Thursday, September 10, 2009

PDF file issue

Some of us, including me lately, have been having trouble with Adobe Reader due to badly written software in the program called acrord32.exe that opens PDF files.  I found a fix on the Internet which worked for me, so I'll post it here.  (The following solution was originated by Jari Ahtiainen.)

First, close all other programs (except this page so you can read along, or print it out and close your browser, too) and open Adobe Reader in your computer.

Second, choose Edit, then choose Preferences from your menu bar, then along the side of the dialog box for Adobe that opens, choose Internet.  It will open a dialog box containing check boxes for "Allow fast web view" and "Allow speculative downloading in the background."  Uncheck both of these boxes, then click Okay at bottom.

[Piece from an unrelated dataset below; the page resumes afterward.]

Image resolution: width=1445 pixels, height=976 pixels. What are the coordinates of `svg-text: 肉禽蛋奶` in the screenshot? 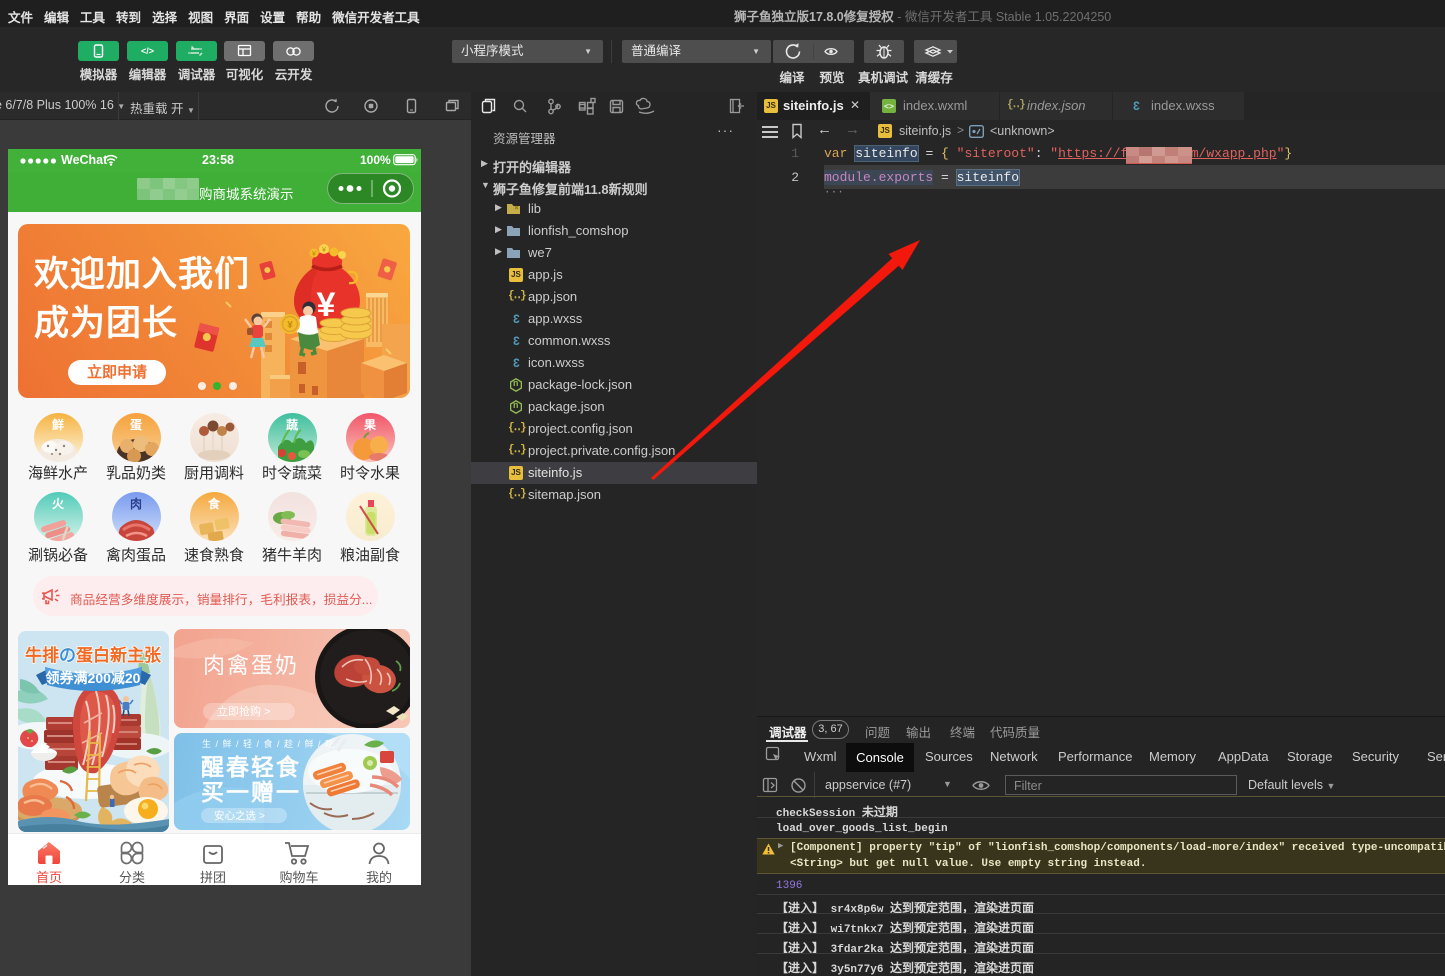 It's located at (251, 666).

Apparently it is these two options, when checked on, that cause the computer to continue to run Adobe on ever increasing amounts of RAM until your entire CPU is tied up and made useless for anything else, even when no PDF files are being downloaded any more.  Unchecking those two boxes allows the computer to continue to multitask even when opening giant PDF files like HR 3200.

If you find yourself in a PDF disaster/lockup before you get to these steps, ctrl-alt-del, select Processes, and delete acrord32.exe if you see it using 95 to 100 percent of your RAM in the CPU column.  (Nik Colman authored this solution.)